Montando uma carteira de investimento em arte – Parte I

Atualizado: Mai 7

Uma das palavras mais usadas pelos consultores em investimentos é a diversificação. Para isso, pode-se escolher ações, fundos, renda fixa, dólar, imóveis, ouro, criptomoedas, arte e muitas outras formas. Assim, se um ativo entrar em baixa, os outros podem recompensar, garantindo estabilidade nos rendimentos.


Nos grandes centros do mundo como Nova York, Londres, Paris, Hong Kong e São Paulo, a arte já compõem a carteira dos grandes e médios investidores. Comprar arte como forma de investimento é algo feito há centenas de anos, uma prática antiga, mas que ainda gera muitas dúvidas e que muitos ainda não sabem como dar o primeiro passo nessa direção.


Muitos veem a arte como uma simples peça de decoração para casa ou trabalho, mas uma boa obra é muito mais. Diferente de outros tipos de investimento, a arte tem alguns benefícios únicos. Quando se compra uma ação na bolsa de valores, o que a pessoa tem é apenas um registro digital, o mesmo ocorre com outros tipos de investimento. Com a arte passa-se a ter um objeto que deixará uma casa culturalmente rica, mais bonita, mais agradável e interessante. Arte demonstra e agrega cultura, estimula o estudo e conhecimento e é por isso que cada dia mais e mais pessoas colecionam.

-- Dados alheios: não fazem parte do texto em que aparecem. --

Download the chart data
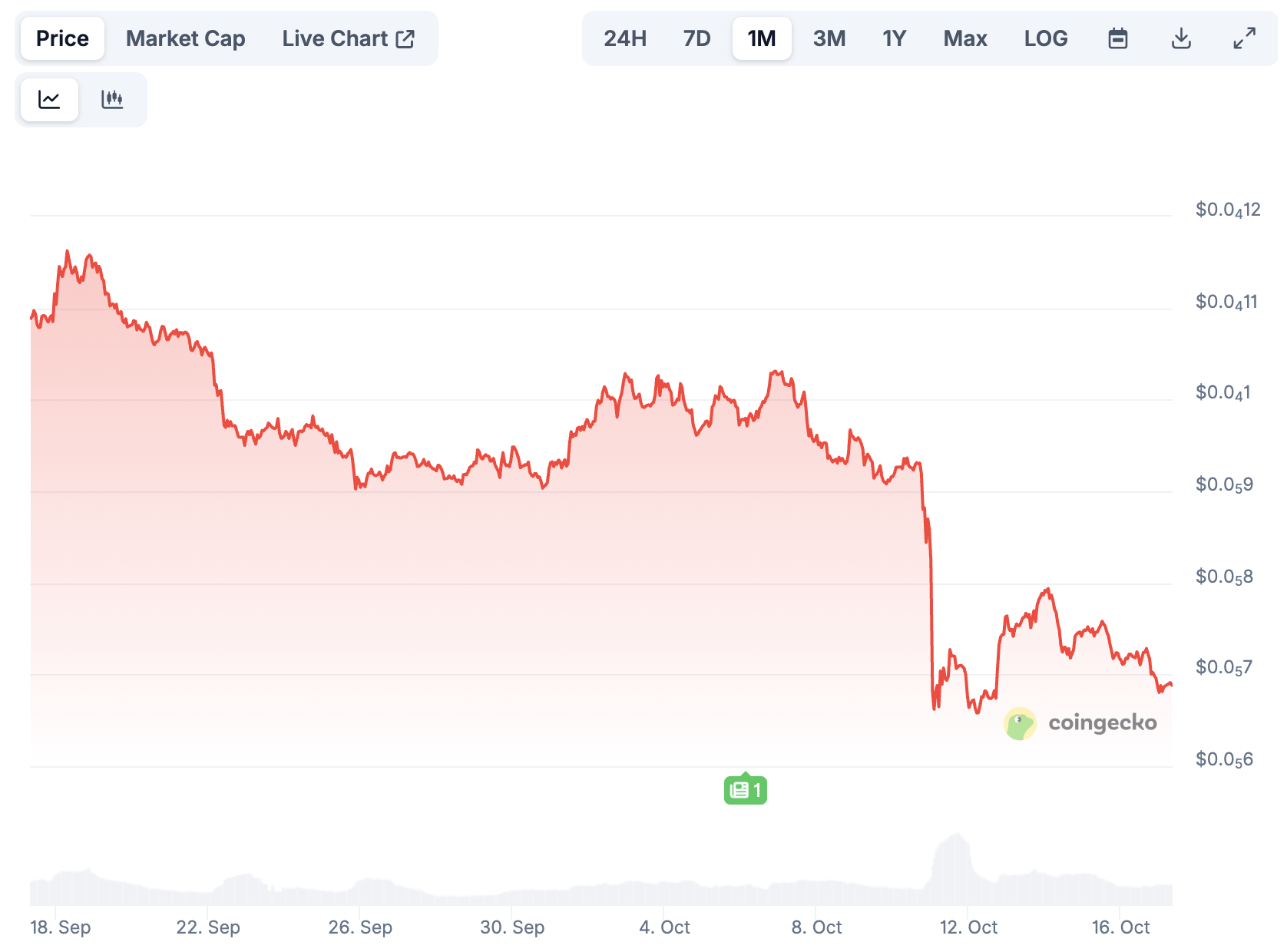The height and width of the screenshot is (952, 1287). tap(1181, 38)
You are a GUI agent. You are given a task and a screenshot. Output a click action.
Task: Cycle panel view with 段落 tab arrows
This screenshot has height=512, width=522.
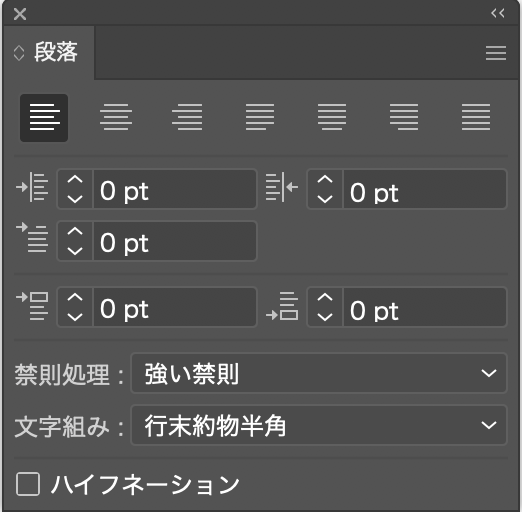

Mas além desse lado maravilhoso, a boa arte pode ser vista como investimento. É possível se ganhar dinheiro investindo em arte e para isso ocorrer, como no mercado de ações na bolsa de valores, é preciso escolher a obra correta que tenha chance de valorizar.


Essa é uma análise complexa. Para quem já tem conhecimento do mercado de arte e deseja montar sua carteira de investimento sozinho, é importante ter em mente alguns aspectos que serão abortados neste post e em um próximo.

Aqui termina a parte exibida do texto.